Dataset records:

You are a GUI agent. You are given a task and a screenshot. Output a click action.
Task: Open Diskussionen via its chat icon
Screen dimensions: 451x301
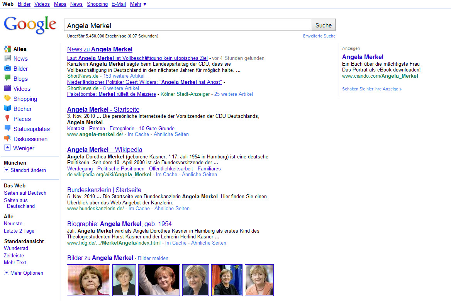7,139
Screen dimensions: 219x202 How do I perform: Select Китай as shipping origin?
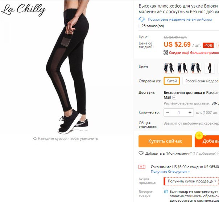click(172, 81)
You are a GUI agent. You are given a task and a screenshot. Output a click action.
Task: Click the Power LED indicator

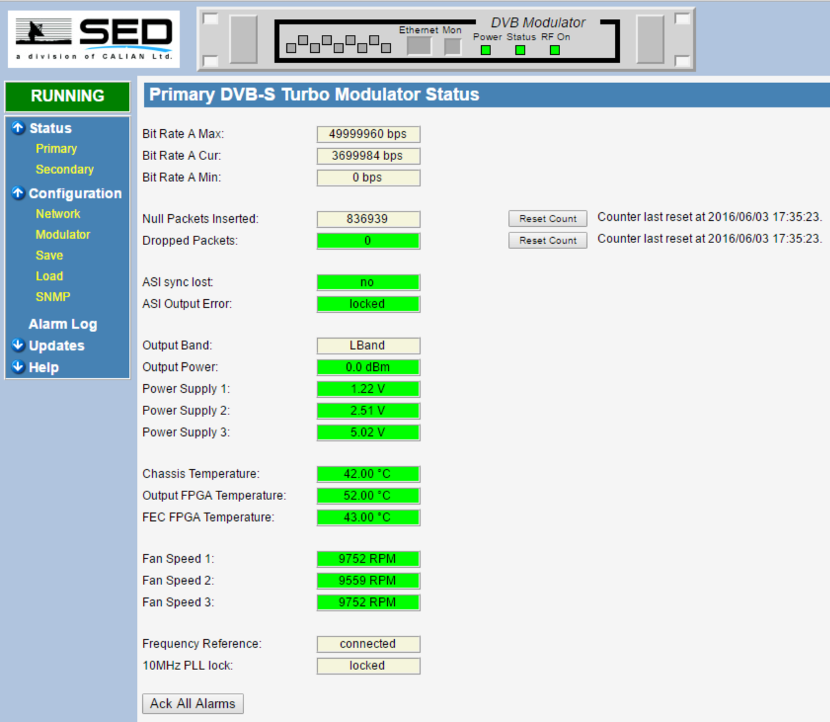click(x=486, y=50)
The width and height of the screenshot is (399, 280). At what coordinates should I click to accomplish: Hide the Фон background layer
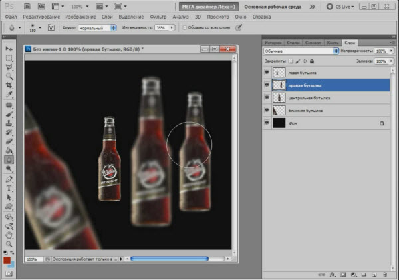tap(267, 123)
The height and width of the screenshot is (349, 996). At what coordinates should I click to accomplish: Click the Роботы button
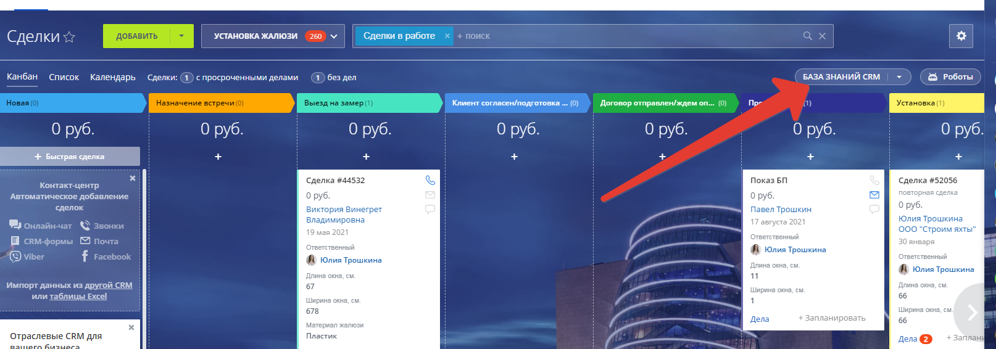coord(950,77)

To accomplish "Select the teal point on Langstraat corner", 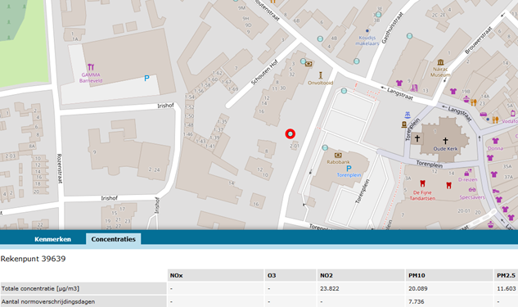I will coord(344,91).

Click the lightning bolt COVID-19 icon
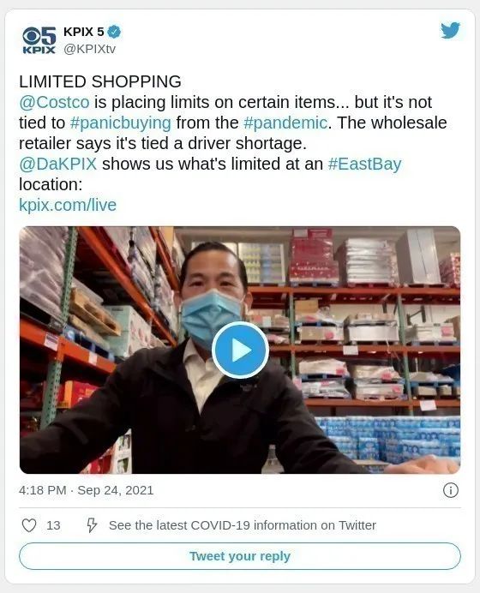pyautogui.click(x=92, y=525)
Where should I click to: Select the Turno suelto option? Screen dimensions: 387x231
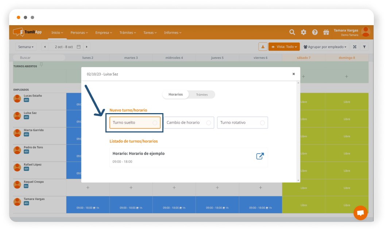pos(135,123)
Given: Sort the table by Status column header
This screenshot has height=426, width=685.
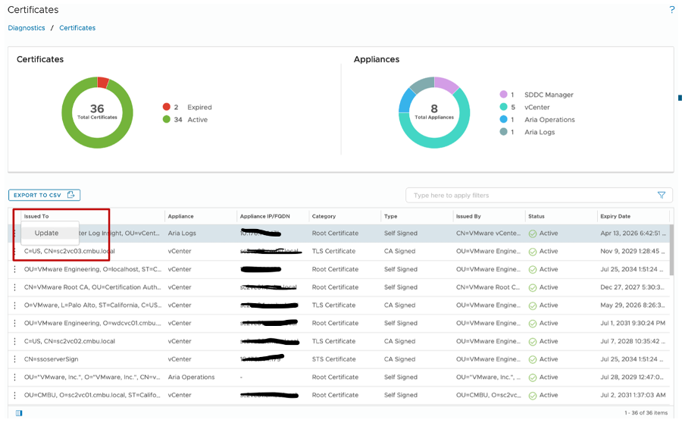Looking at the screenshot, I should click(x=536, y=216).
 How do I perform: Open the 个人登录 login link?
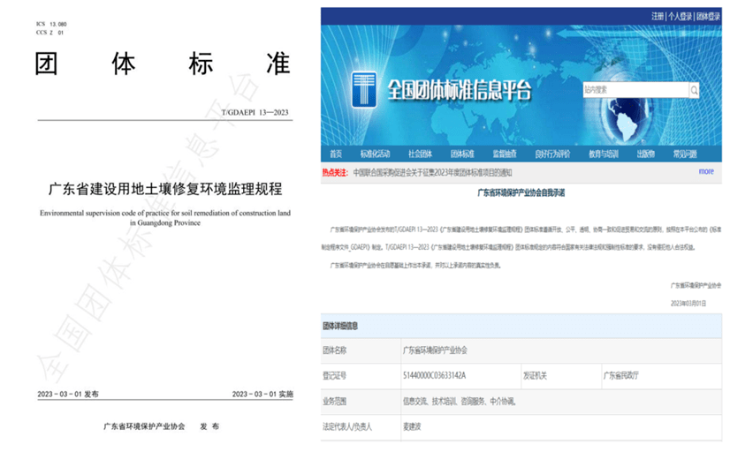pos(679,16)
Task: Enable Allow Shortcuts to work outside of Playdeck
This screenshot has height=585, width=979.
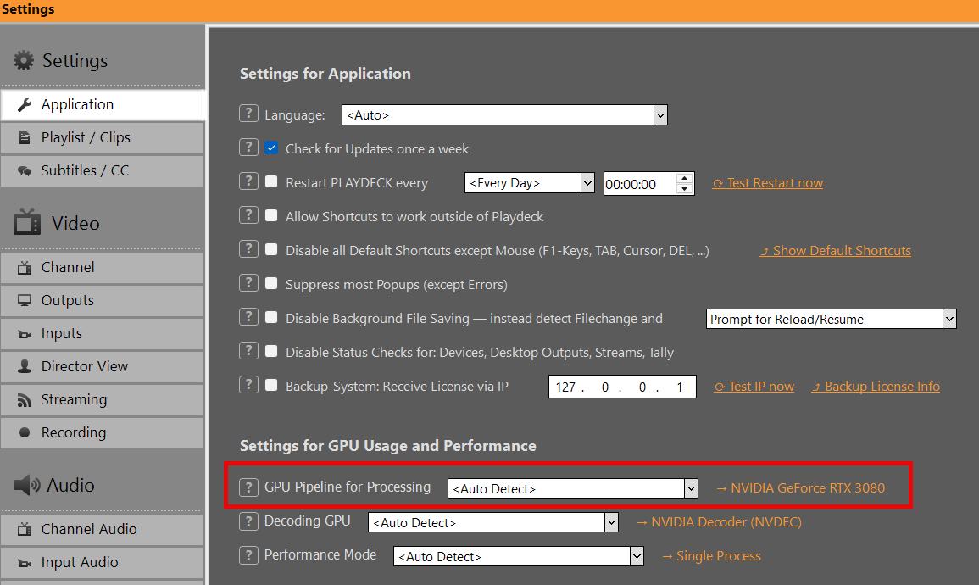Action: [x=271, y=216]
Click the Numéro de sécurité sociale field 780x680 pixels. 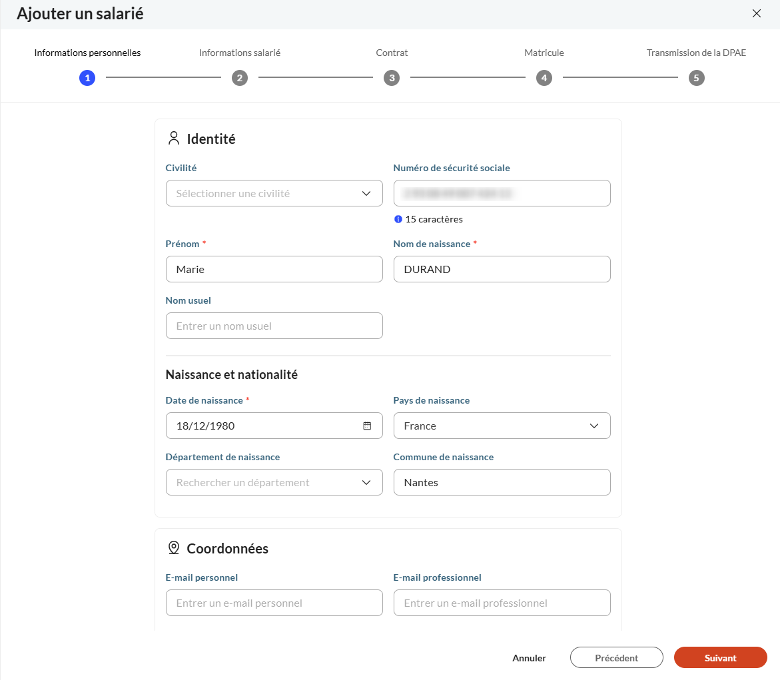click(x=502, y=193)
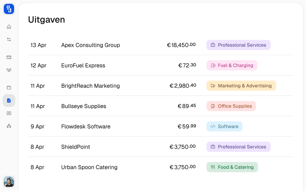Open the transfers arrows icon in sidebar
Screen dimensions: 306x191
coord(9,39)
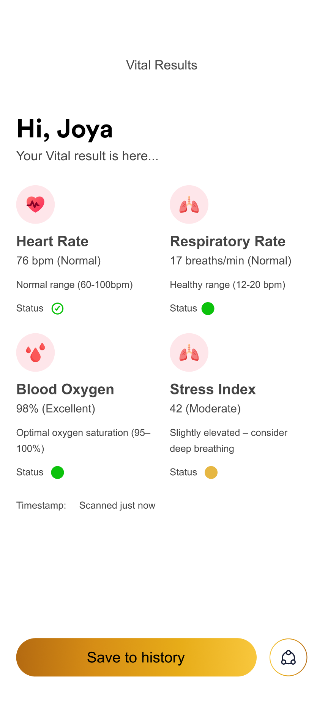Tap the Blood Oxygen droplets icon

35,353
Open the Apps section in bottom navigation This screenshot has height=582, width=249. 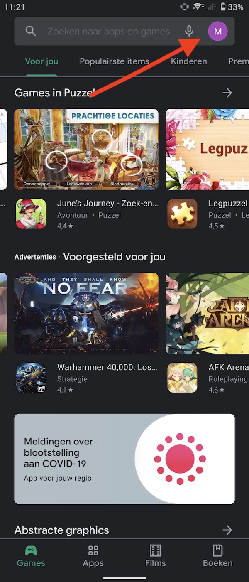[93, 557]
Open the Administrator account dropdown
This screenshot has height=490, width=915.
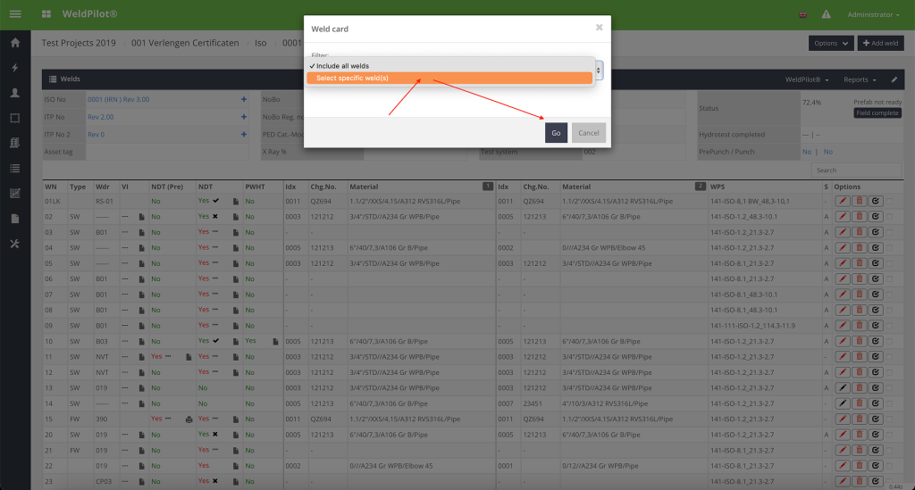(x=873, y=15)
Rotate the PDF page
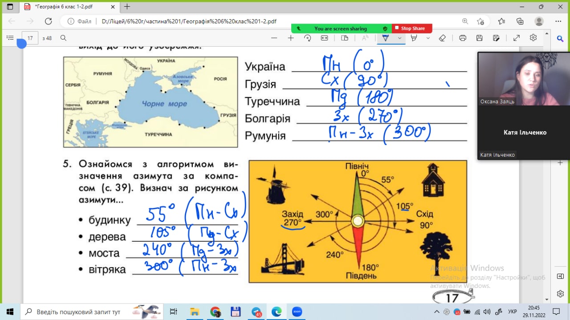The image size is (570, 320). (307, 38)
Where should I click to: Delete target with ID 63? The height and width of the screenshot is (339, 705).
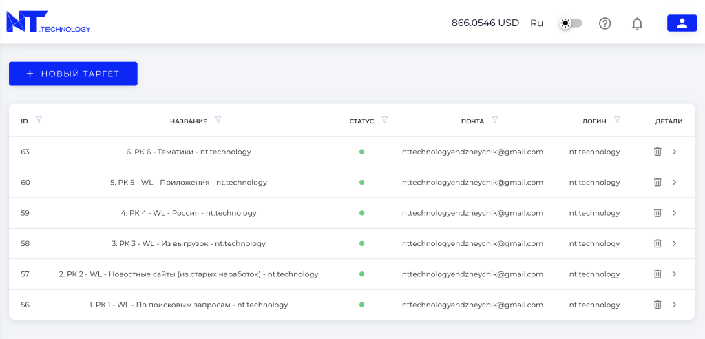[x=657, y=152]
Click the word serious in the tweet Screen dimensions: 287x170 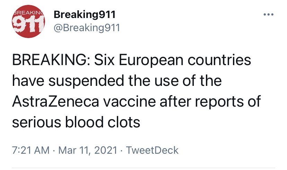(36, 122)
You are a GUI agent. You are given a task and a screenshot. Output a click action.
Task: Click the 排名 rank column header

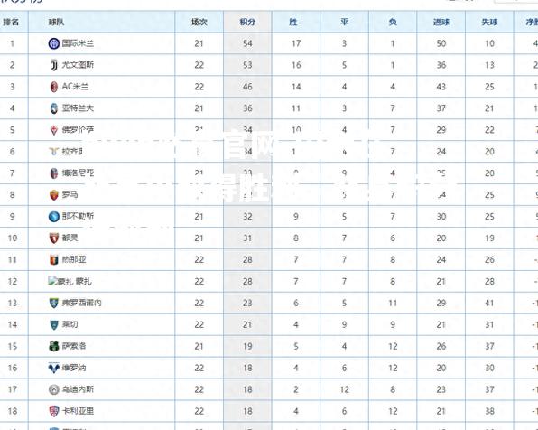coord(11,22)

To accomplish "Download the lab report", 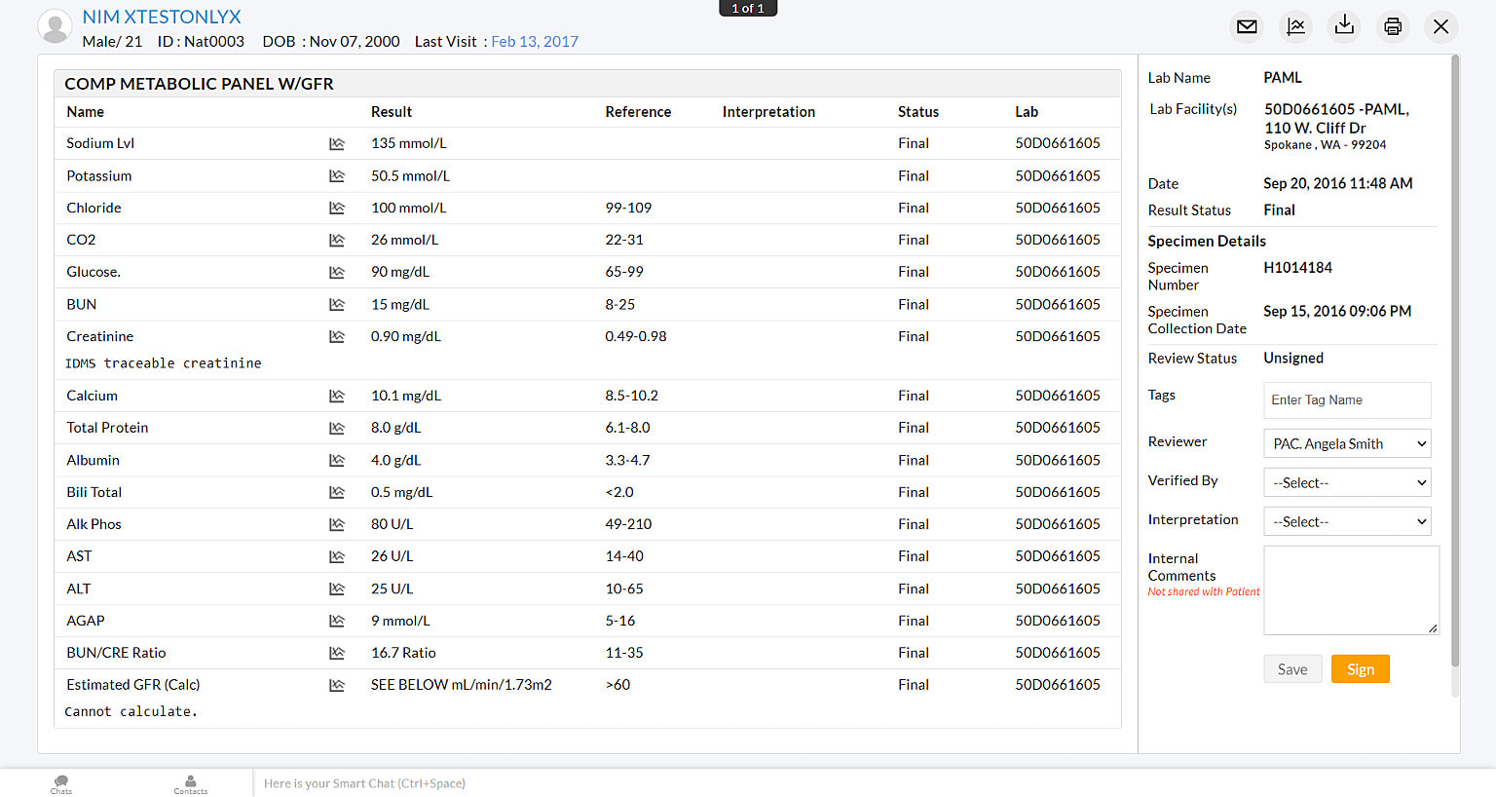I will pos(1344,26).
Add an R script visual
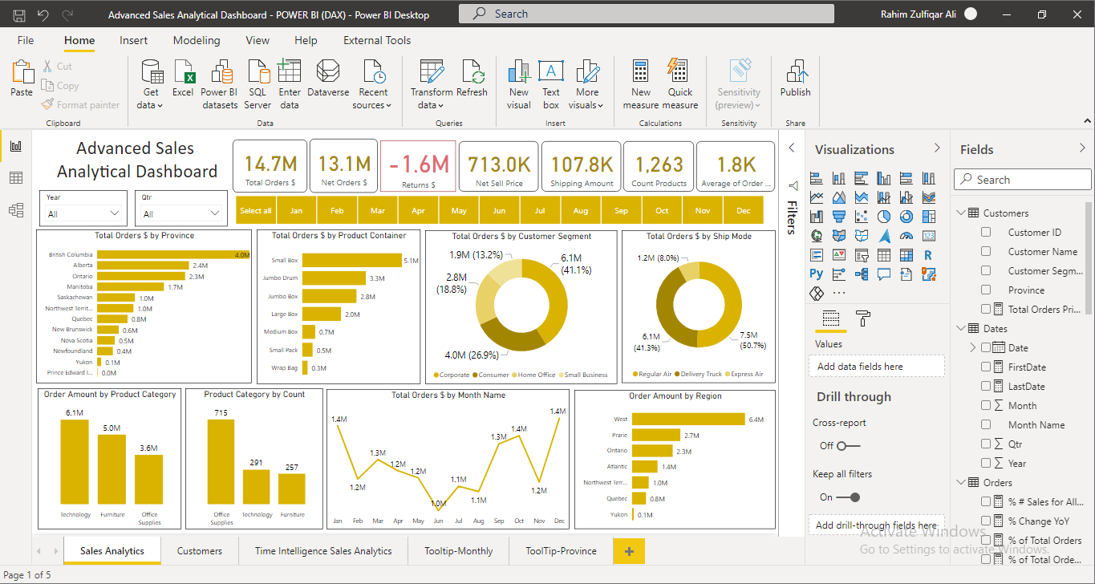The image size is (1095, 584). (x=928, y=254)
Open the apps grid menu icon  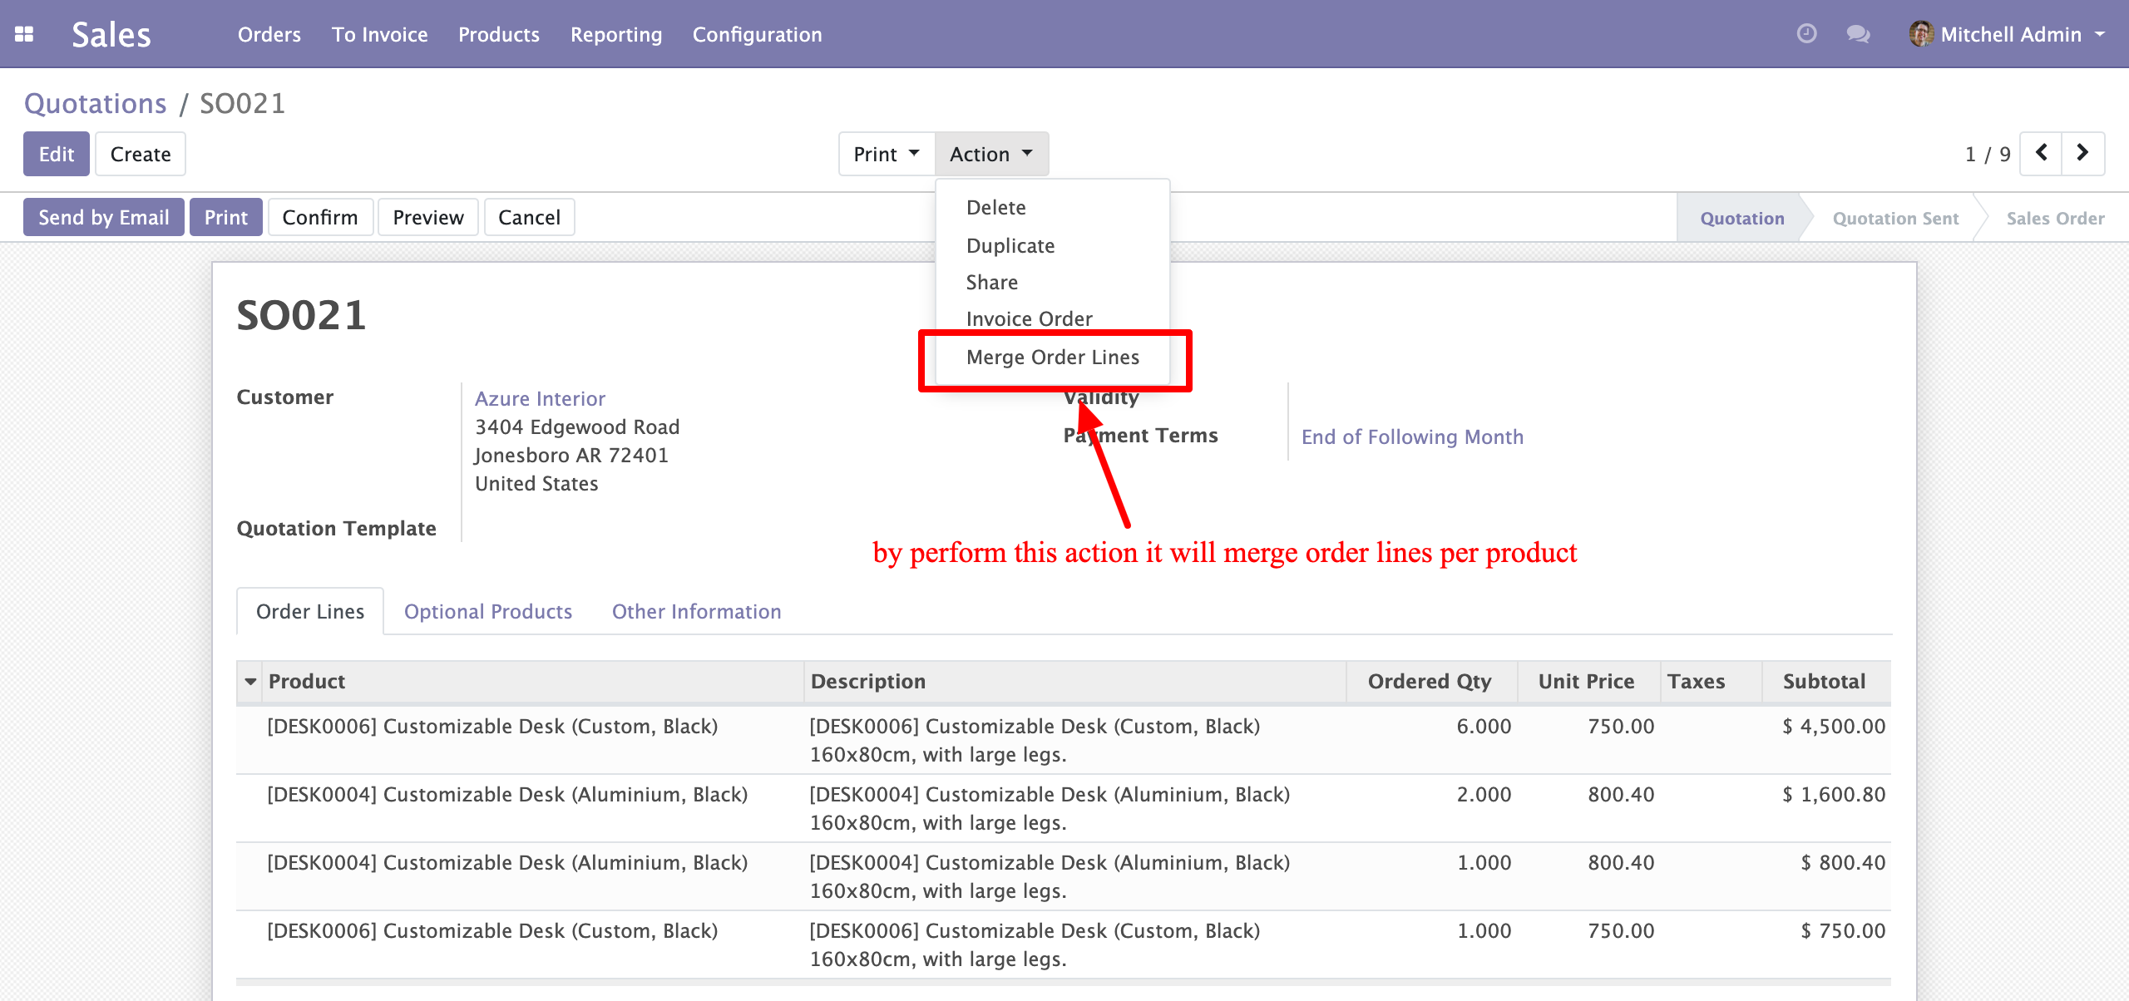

## [Instructions for the task]
With pictures omitted, repeat the entries above word for word from the line holding "Click the lightning bolt COVID-19 icon" down to the line holding "Task: Enable Allow", keeping both of those lines.

## [Exercise answer]
Click the lightning bolt COVID-19 icon
pyautogui.click(x=92, y=525)
Where should I click to: Select the Turno suelto option? Screen dimensions: 387x231
pos(135,123)
Given: Sort the table by Status column header
This screenshot has height=426, width=685.
Looking at the screenshot, I should click(x=536, y=216).
 How do I perform: Open the 个人登录 login link?
pos(679,16)
Task: Enable Allow Shortcuts to work outside of Playdeck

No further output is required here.